» Goal: Reproduce the rows below verbatim, beginning at the line containing "Where should I click to: Click Add" and ending after the line containing "click(648, 173)".
## START Given data
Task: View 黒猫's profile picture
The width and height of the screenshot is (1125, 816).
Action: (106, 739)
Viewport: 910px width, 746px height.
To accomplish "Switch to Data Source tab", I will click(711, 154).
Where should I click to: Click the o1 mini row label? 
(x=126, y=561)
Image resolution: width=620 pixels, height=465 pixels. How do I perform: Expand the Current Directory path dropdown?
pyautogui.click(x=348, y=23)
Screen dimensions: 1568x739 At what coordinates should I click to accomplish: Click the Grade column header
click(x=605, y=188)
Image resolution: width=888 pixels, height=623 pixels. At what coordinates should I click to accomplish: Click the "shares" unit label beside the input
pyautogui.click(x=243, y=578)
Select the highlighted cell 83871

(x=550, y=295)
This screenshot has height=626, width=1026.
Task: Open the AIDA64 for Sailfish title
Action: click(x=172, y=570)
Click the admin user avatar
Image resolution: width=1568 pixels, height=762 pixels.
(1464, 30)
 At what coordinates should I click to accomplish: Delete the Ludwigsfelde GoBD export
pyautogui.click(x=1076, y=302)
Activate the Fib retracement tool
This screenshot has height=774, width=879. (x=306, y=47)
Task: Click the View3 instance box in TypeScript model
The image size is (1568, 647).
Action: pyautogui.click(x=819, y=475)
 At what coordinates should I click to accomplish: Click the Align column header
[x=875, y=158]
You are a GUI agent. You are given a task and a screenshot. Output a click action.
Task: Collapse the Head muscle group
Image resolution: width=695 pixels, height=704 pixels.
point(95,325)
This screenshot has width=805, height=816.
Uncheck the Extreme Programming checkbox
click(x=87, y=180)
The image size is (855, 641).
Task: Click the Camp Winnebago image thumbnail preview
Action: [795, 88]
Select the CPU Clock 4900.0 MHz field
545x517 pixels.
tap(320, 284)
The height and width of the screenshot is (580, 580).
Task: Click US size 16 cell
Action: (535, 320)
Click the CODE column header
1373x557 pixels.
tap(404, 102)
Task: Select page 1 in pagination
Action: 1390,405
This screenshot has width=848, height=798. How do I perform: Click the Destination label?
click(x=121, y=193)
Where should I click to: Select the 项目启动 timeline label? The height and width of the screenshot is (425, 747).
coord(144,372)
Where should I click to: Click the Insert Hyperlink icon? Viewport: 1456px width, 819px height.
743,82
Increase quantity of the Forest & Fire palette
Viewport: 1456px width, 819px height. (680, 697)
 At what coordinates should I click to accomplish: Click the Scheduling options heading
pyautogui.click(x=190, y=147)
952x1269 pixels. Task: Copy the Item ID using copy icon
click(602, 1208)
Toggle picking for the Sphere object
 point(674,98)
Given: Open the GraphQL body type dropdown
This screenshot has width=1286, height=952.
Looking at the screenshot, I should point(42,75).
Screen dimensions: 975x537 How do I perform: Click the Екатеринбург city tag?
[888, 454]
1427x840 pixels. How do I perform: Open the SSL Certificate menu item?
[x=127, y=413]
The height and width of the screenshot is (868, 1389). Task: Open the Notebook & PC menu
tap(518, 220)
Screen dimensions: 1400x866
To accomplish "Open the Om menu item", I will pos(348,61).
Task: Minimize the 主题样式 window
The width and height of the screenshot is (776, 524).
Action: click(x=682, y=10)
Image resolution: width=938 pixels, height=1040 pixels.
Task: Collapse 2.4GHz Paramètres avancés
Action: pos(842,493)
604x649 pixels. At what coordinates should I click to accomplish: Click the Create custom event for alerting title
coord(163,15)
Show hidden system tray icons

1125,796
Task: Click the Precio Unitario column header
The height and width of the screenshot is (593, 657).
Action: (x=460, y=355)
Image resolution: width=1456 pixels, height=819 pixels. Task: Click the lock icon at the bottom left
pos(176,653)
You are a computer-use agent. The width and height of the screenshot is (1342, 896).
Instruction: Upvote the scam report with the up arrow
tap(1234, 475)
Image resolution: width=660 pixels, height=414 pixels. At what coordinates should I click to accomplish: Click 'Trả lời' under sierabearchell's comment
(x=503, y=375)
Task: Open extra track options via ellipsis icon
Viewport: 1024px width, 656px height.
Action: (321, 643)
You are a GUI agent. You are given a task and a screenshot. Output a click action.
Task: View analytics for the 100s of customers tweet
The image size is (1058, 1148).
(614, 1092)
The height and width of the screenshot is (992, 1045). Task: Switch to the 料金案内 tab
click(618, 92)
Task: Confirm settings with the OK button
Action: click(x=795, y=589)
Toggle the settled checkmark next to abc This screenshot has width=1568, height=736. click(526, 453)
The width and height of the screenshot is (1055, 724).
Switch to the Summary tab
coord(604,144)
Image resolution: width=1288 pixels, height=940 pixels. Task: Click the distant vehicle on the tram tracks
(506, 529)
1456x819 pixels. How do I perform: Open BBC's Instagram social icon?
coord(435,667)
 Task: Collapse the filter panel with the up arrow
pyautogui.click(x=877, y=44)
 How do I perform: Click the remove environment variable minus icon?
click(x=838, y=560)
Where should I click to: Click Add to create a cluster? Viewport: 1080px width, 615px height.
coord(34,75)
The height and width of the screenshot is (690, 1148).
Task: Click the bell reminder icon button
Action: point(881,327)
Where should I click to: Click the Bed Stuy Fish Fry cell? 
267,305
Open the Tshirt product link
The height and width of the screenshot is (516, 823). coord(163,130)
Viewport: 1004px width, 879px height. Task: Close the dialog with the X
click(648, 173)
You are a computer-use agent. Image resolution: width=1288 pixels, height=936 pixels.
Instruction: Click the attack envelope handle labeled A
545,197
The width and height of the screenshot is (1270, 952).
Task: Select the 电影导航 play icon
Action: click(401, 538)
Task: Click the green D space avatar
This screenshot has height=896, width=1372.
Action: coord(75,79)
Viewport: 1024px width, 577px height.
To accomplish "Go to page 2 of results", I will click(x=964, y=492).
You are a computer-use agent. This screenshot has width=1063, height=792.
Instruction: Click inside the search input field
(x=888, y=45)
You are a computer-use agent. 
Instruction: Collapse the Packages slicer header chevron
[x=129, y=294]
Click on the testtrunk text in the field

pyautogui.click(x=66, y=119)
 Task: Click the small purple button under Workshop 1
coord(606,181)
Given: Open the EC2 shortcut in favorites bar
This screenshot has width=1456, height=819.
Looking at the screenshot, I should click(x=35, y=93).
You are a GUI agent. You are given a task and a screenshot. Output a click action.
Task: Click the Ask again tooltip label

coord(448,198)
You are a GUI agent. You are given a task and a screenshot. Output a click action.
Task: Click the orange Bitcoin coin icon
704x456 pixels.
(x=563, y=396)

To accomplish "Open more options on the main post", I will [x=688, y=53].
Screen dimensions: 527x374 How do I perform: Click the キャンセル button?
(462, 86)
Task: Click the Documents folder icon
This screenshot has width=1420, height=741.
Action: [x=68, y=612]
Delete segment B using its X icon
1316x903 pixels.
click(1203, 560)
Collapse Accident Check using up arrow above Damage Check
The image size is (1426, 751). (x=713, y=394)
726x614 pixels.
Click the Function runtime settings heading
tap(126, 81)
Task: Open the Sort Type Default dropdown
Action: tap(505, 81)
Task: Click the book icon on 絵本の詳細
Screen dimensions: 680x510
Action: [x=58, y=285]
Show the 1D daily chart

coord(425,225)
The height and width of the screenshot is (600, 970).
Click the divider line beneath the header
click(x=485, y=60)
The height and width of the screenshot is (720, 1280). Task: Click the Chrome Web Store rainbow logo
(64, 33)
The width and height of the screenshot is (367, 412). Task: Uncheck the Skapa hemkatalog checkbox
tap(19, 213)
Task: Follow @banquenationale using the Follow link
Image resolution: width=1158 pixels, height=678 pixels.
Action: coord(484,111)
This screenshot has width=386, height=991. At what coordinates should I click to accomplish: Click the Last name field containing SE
## END Given data
» Answer to this problem:
Where should I click to: Click Add to create a cluster? Viewport: 1080px width, 615px height.
coord(34,75)
The height and width of the screenshot is (690, 1148).
Task: Click the bell reminder icon button
Action: point(881,327)
Where should I click to: Click the Bed Stuy Fish Fry cell? 
267,305
Open the Tshirt product link
The height and width of the screenshot is (516, 823). coord(163,130)
Viewport: 1004px width, 879px height. Task: Close the dialog with the X
click(648, 173)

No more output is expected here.